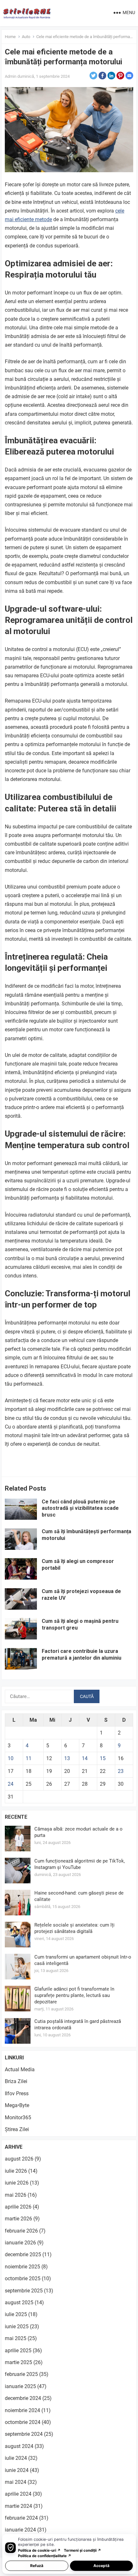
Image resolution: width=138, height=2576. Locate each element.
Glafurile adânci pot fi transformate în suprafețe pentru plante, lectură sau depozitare (74, 1995)
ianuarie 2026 (20, 2243)
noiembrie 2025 (22, 2267)
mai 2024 (15, 2482)
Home (10, 36)
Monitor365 (18, 2117)
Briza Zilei (16, 2081)
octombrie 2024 (22, 2422)
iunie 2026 (17, 2183)
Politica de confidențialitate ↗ (44, 2556)
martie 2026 (18, 2219)
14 (85, 1758)
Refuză (36, 2565)
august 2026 (19, 2159)
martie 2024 (18, 2506)
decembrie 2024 (23, 2398)
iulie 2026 (16, 2171)
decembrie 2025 (23, 2254)
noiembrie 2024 (22, 2410)
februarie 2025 (21, 2374)
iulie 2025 (16, 2314)
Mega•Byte (17, 2105)
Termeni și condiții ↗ (82, 2550)
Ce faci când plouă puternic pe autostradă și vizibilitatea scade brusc (80, 1508)
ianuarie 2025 (20, 2386)
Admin (10, 76)
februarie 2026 (21, 2231)
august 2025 (19, 2302)
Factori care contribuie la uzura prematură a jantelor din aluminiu (81, 1654)
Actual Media (20, 2069)
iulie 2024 (16, 2458)
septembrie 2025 (24, 2291)
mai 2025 (15, 2338)
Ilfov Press (17, 2093)
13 (67, 1758)
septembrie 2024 (24, 2434)
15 (103, 1758)
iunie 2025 (17, 2326)
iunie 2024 (17, 2470)
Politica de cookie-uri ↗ (39, 2550)
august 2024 (19, 2446)
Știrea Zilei (17, 2129)
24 (10, 1784)
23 (121, 1771)
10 (10, 1758)
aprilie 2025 (18, 2350)
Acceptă (101, 2565)
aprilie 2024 (18, 2494)
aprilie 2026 (18, 2207)
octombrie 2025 (22, 2278)
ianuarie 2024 (20, 2530)
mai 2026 (15, 2195)
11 (28, 1758)
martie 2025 (18, 2362)
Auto (26, 36)
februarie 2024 (21, 2518)
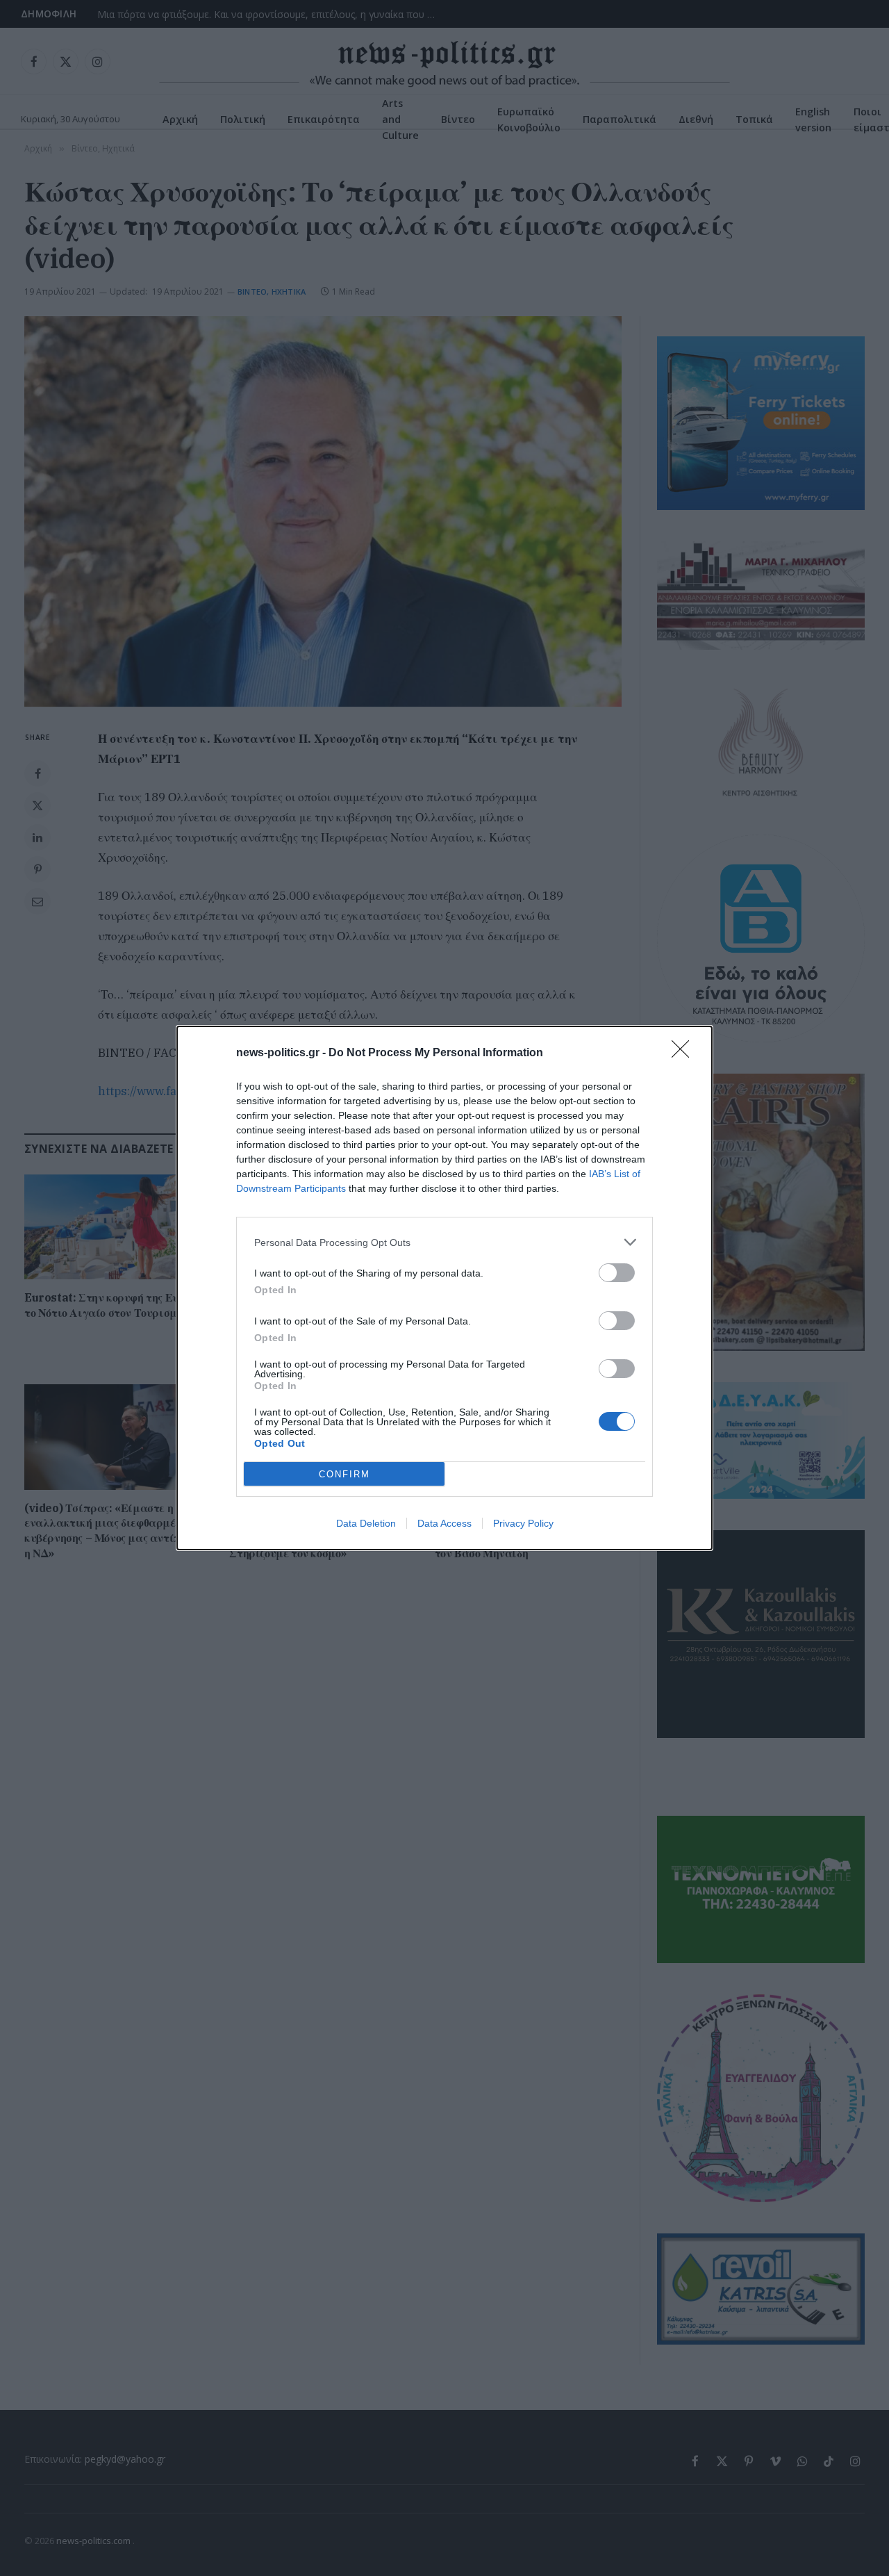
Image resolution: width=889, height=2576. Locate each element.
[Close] (685, 1053)
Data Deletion (366, 1523)
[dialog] (444, 1288)
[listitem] (444, 1242)
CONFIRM (344, 1474)
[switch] (617, 1272)
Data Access (444, 1523)
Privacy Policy (523, 1523)
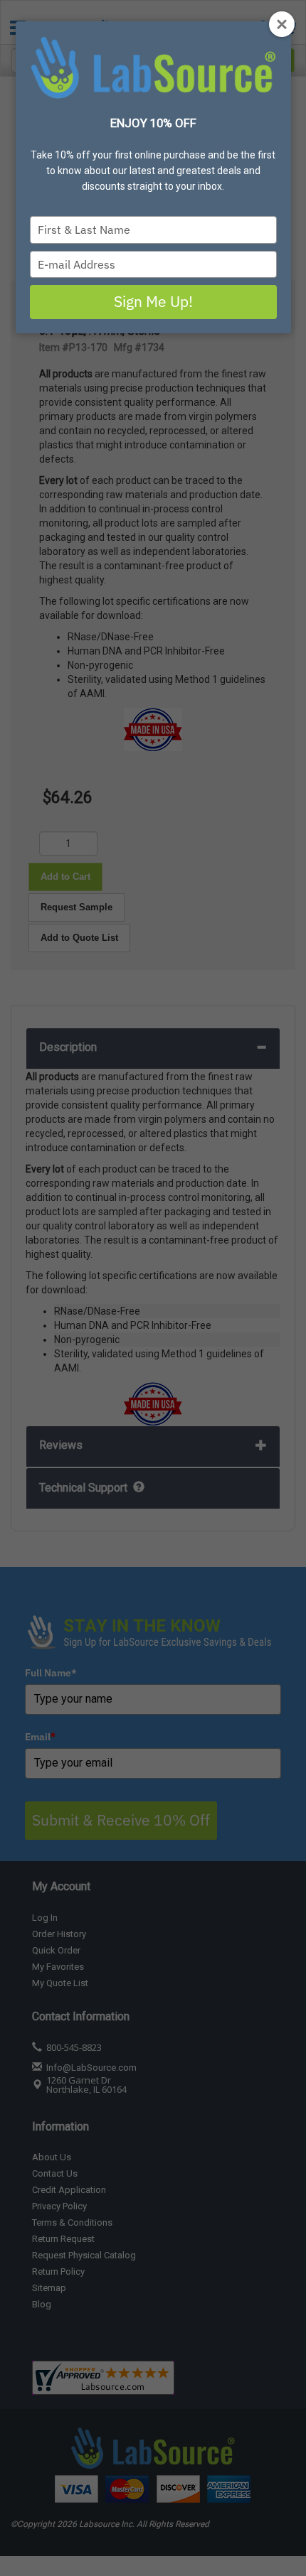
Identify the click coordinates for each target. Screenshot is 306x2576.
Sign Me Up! (153, 301)
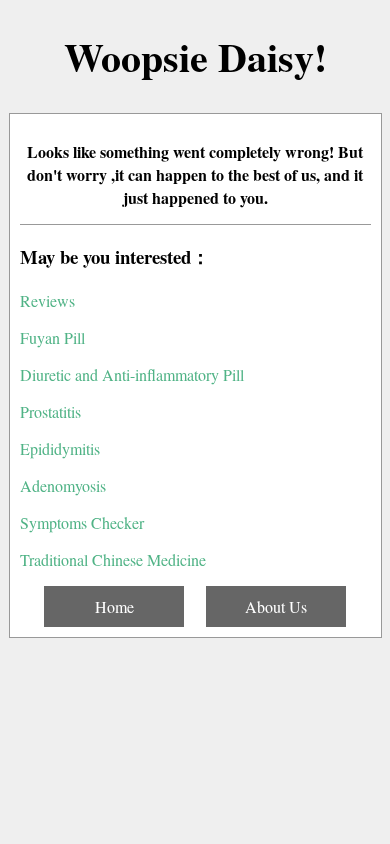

## Aim of the exercise
The output consists of exactly the lines from the one containing "iunie 2025 (17, 2326)" through the last line of the listing, both included, with no pictures.

## Solved exercise
iunie 2025 (17, 2326)
iunie 2024 (17, 2470)
Politica de cookie-uri ↗ (39, 2550)
august 2024 (19, 2446)
Știrea Zilei (17, 2129)
24 (10, 1784)
23 (121, 1771)
10 (10, 1758)
aprilie 2025 (18, 2350)
Acceptă (101, 2565)
aprilie 2024 (18, 2494)
aprilie 2026 (18, 2207)
octombrie 2025 (22, 2278)
ianuarie 2024 (20, 2530)
mai 2026 (15, 2195)
11 (28, 1758)
martie 2025 (18, 2362)
Auto (26, 36)
februarie 2024 (21, 2518)
Image resolution: width=889, height=2576. Locate each element.
[Close] (685, 1053)
Data Deletion (366, 1523)
[dialog] (444, 1288)
[listitem] (444, 1242)
CONFIRM (344, 1474)
[switch] (617, 1272)
Data Access (444, 1523)
Privacy Policy (523, 1523)
Identify the click coordinates for each target. Screenshot is 306x2576.
Sign Me Up! (153, 301)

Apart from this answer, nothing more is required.